[Records contained in a dataset]
+ + + + +
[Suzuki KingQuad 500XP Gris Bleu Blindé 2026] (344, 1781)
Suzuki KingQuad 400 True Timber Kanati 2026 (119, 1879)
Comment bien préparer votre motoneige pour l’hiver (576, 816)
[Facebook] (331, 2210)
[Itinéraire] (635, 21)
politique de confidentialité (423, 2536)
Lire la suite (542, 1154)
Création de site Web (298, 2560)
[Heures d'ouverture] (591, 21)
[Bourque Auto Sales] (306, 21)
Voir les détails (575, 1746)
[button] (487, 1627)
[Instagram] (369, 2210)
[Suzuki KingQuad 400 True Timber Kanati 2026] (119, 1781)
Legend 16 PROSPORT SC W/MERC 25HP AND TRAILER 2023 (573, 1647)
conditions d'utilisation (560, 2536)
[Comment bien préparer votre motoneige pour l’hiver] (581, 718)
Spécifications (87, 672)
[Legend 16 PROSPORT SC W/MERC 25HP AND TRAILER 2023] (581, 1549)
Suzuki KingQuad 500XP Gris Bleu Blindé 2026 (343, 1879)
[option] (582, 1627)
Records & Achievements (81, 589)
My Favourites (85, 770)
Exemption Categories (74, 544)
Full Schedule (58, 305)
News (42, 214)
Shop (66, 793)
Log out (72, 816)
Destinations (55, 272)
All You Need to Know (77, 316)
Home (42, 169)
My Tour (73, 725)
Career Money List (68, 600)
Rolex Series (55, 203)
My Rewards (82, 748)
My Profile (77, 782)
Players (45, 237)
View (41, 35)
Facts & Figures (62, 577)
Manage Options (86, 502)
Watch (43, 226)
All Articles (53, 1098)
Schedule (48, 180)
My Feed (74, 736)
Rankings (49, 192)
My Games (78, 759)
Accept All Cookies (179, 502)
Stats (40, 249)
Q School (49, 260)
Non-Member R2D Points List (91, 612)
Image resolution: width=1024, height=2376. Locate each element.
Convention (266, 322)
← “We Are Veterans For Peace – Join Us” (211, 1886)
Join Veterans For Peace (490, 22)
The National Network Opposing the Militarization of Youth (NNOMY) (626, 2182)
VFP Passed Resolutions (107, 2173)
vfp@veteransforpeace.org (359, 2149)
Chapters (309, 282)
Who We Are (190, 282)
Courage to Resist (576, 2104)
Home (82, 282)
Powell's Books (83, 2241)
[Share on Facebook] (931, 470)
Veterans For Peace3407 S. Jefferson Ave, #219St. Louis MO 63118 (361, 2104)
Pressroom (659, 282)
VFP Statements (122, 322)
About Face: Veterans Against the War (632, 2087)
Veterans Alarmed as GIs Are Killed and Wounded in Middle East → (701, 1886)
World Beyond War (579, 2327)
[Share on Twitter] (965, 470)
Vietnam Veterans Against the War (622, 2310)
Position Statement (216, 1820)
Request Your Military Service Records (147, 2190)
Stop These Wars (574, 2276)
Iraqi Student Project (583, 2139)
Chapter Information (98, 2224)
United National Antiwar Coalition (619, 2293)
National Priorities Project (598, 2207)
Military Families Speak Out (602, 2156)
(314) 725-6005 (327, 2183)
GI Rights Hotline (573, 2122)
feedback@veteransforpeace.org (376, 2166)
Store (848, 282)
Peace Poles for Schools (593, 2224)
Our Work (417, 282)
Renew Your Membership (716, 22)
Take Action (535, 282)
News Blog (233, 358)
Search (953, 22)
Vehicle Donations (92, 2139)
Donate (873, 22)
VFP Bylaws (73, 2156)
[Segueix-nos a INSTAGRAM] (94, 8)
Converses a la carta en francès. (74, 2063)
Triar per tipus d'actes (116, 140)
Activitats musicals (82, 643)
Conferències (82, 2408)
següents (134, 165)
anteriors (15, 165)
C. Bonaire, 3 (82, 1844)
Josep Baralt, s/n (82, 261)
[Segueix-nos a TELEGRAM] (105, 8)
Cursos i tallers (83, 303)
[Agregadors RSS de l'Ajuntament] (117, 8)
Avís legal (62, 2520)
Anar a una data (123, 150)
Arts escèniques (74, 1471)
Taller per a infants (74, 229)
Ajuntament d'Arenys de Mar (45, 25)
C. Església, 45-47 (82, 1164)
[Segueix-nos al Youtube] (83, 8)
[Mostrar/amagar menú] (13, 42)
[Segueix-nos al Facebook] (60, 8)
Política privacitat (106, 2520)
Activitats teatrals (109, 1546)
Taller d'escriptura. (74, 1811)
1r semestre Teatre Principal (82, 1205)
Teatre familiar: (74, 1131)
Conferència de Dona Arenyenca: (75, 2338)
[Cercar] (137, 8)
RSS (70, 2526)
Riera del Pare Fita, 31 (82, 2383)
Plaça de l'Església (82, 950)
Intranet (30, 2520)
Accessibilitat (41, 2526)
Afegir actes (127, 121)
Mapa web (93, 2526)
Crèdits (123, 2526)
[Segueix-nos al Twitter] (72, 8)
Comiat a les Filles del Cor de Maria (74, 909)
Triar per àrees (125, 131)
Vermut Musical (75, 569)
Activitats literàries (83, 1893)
+ + + + +
Would you repeat the lines from the one containing "Riera del Pare Fita, 31 (82, 2383)" through the end of the data, exactly, with nothing before or after them?

Riera del Pare Fita, 31 (82, 2383)
Plaça de l'Església (82, 950)
Intranet (30, 2520)
Accessibilitat (41, 2526)
Afegir actes (127, 121)
Mapa web (93, 2526)
Crèdits (123, 2526)
[Segueix-nos al Twitter] (72, 8)
Comiat a les Filles del Cor de Maria (74, 909)
Triar per àrees (125, 131)
Vermut Musical (75, 569)
Activitats literàries (83, 1893)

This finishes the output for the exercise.